TO DO: The material is to be repeated exactly, from first line to last.

○ ○ ○

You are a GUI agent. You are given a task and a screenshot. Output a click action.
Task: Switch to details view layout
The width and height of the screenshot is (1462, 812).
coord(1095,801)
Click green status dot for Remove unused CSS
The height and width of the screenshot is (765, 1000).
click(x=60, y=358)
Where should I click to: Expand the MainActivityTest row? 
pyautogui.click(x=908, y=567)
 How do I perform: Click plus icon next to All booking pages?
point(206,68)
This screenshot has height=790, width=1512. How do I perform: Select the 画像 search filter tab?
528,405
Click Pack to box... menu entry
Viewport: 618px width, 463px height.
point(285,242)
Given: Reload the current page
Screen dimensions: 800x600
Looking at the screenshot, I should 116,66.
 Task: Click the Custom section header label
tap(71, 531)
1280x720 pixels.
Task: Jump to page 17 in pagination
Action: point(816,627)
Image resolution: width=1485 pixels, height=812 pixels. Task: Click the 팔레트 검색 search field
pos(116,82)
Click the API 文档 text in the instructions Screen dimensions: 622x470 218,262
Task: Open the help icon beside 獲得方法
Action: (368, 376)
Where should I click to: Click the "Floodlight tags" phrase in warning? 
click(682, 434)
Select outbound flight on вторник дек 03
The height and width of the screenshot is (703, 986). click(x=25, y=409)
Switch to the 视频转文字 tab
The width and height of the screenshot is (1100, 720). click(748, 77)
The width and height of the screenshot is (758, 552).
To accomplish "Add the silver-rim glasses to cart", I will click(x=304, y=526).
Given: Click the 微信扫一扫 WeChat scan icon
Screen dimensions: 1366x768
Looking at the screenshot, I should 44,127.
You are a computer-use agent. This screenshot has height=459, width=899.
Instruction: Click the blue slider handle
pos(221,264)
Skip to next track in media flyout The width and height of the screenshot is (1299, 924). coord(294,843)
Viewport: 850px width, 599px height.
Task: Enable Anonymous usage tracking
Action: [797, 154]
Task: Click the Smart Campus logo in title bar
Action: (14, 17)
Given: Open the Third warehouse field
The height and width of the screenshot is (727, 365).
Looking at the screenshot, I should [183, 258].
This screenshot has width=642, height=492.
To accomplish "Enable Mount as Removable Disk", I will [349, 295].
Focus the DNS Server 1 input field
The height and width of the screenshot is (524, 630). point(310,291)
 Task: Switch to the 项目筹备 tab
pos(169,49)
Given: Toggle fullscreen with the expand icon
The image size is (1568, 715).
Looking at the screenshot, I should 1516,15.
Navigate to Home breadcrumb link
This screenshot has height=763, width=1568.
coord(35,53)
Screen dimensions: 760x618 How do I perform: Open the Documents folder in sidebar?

○ ○ ○

REPLY:
You are a GUI agent. You are given a task and a screenshot. Output a click action.
Task: Switch to details view layout
The width and height of the screenshot is (1462, 812).
coord(1095,801)
Click green status dot for Remove unused CSS
The height and width of the screenshot is (765, 1000).
click(x=60, y=358)
Where should I click to: Expand the MainActivityTest row? 
pyautogui.click(x=908, y=567)
 How do I perform: Click plus icon next to All booking pages?
point(206,68)
This screenshot has height=790, width=1512. How do I perform: Select the 画像 search filter tab?
528,405
Click Pack to box... menu entry
Viewport: 618px width, 463px height.
point(285,242)
Given: Reload the current page
Screen dimensions: 800x600
Looking at the screenshot, I should 116,66.
 Task: Click the Custom section header label
tap(71, 531)
1280x720 pixels.
Task: Jump to page 17 in pagination
Action: point(816,627)
Image resolution: width=1485 pixels, height=812 pixels. Task: Click the 팔레트 검색 search field
pos(116,82)
Click the API 文档 text in the instructions Screen dimensions: 622x470 218,262
Task: Open the help icon beside 獲得方法
Action: (368, 376)
Where should I click to: Click the "Floodlight tags" phrase in warning? 
click(682, 434)
Select outbound flight on вторник дек 03
The height and width of the screenshot is (703, 986). click(x=25, y=409)
Switch to the 视频转文字 tab
The width and height of the screenshot is (1100, 720). click(748, 77)
The width and height of the screenshot is (758, 552).
To accomplish "Add the silver-rim glasses to cart", I will click(x=304, y=526).
Given: Click the 微信扫一扫 WeChat scan icon
Screen dimensions: 1366x768
Looking at the screenshot, I should 44,127.
You are a computer-use agent. This screenshot has height=459, width=899.
Instruction: Click the blue slider handle
pos(221,264)
Skip to next track in media flyout The width and height of the screenshot is (1299, 924). coord(294,843)
Viewport: 850px width, 599px height.
Task: Enable Anonymous usage tracking
Action: [797, 154]
Task: Click the Smart Campus logo in title bar
Action: (14, 17)
Given: Open the Third warehouse field
The height and width of the screenshot is (727, 365).
Looking at the screenshot, I should [183, 258].
This screenshot has width=642, height=492.
To accomplish "Enable Mount as Removable Disk", I will [349, 295].
Focus the DNS Server 1 input field
The height and width of the screenshot is (524, 630). point(310,291)
 Task: Switch to the 项目筹备 tab
pos(169,49)
Given: Toggle fullscreen with the expand icon
The image size is (1568, 715).
Looking at the screenshot, I should 1516,15.
Navigate to Home breadcrumb link
This screenshot has height=763, width=1568.
coord(35,53)
Screen dimensions: 760x618 How do I perform: Open the Documents folder in sidebar?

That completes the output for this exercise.